- _Assignment_:
Reply solely with the number of lines, in the records underneath, that include the word "will".

[Dataset excerpts]
* * *
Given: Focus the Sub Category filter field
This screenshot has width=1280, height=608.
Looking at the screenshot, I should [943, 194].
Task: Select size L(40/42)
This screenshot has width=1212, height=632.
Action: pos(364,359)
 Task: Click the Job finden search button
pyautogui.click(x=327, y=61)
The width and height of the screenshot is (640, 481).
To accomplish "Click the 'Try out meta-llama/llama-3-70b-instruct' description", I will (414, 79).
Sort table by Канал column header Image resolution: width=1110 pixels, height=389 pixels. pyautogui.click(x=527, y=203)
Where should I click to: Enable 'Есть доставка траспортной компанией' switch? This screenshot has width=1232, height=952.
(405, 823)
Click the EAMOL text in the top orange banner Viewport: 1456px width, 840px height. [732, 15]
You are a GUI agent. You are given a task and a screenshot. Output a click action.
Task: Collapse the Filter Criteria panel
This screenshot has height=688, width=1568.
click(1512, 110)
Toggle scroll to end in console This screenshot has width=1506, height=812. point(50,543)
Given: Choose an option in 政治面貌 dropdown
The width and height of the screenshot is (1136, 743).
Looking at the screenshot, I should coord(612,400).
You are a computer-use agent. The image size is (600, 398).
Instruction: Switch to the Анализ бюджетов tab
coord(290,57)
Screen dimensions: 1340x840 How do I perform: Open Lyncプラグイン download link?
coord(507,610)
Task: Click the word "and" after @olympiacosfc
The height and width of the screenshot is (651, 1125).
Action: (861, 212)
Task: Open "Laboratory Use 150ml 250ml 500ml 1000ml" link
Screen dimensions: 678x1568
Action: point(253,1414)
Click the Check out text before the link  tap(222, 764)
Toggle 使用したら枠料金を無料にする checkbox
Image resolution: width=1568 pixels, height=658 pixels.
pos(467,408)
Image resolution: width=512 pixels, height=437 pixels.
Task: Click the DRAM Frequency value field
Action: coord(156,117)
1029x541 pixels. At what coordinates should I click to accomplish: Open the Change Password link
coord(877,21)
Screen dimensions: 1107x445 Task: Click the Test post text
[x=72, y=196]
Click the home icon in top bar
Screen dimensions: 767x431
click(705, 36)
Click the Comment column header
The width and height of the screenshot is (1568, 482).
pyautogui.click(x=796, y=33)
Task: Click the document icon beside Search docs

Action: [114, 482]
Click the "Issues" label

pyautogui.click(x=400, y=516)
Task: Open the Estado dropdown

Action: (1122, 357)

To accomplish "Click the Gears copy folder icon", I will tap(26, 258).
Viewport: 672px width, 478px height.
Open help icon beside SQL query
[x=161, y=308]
* * *
- _Task result_:
2